On the issue of holding up military aid, Volker admits he was conducting his own policy, in line with the consensus in Washington, rather than obeying the president who appointed him:
"I became aware of a hold on Congressional Notifications about proceeding with that assistance on July 18, 2019, and immediately tried to weigh in to reverse that position... I was confident that this position would indeed be reversed in the end, because the provision of such assistance was uniformly supported at State, Defense, NSC, the House of Representatives, the Senate, and the expert community in Washington."
Yet the most overlooked text in the batch is from Volker to Giuliani, dated August 9, asking for a phone call "to make sure I advise Z [Zelensky] correctly as to what he should be saying."
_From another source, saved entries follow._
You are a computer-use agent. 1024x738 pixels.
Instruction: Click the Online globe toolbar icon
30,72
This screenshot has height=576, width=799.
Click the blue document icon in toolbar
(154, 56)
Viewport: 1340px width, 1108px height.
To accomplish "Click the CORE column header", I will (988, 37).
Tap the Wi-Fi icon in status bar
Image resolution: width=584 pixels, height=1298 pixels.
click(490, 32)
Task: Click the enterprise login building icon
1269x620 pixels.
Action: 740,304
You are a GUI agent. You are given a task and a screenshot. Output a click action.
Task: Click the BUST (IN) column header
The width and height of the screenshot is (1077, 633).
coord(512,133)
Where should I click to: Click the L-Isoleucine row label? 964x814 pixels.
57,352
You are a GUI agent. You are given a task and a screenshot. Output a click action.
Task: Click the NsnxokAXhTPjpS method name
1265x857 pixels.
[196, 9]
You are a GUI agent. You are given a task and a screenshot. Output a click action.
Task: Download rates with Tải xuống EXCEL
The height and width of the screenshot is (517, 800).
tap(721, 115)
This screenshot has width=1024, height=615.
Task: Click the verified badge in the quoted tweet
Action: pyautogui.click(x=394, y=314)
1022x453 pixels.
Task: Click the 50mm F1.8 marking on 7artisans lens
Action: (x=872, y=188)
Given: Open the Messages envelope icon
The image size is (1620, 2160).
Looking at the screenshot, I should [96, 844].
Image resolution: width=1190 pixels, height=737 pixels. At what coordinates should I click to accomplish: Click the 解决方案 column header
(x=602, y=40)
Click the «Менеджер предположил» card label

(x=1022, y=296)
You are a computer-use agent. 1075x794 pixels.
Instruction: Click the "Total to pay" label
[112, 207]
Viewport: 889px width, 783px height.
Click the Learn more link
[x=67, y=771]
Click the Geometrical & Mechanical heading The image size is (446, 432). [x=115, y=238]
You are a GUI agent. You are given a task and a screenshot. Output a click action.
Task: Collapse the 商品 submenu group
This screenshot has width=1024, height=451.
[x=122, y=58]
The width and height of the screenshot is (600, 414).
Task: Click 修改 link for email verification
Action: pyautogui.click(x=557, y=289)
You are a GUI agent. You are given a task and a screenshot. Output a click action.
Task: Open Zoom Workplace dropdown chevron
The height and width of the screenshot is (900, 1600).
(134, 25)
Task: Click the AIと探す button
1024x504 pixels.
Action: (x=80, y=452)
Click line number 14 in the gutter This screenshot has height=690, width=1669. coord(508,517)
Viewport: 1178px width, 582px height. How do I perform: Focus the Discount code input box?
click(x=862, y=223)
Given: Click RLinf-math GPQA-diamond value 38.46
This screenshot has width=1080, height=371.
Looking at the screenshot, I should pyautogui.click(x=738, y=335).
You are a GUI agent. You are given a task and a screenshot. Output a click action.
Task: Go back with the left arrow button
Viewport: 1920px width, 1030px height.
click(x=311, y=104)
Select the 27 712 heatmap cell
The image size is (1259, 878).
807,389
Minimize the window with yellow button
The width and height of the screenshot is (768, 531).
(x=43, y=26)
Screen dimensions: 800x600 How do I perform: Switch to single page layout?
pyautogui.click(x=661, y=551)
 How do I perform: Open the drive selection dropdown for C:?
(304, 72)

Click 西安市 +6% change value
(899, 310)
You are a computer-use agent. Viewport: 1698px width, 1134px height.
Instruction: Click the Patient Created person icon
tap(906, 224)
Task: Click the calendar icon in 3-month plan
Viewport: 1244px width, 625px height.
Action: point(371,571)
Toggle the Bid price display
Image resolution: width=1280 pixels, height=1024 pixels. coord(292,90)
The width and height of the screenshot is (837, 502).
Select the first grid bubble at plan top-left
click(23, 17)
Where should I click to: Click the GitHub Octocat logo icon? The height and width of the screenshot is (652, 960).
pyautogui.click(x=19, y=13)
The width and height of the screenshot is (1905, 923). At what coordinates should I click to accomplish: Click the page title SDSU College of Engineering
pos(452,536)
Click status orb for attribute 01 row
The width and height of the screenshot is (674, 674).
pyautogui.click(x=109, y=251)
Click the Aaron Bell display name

To the impeachment-bent Democrats, what's objectionable here is the substance of Volker's instruction - namely, the alleged "election meddling" in investigating the Bidens (and Ukraine's role in 2016, which they are eager never to mention). What should be objectionable is the fact that a US diplomat is stage-whispering to the freshly elected president of an ostensibly sovereign country. Not that it would be the first time.

Way back in April 2016, President Barack Obama argued that the US stood for the "principle... that nations like Ukraine have the right to choose their own destiny." Left unsaid was that such choices would only be honored if they aligned with US beliefs and objectives - and subject to "color revolution" and regime change if not, which is just what happened in February 2014 in Kiev.

The fact that neither Democrats and Republicans are raising that issue with Volker's testimony and the texts just goes to show that neither have a problem with the US acting like an empire, and Ukraine being its vassal. That is what is truly damning about all of this, and don't let anyone tell you otherwise.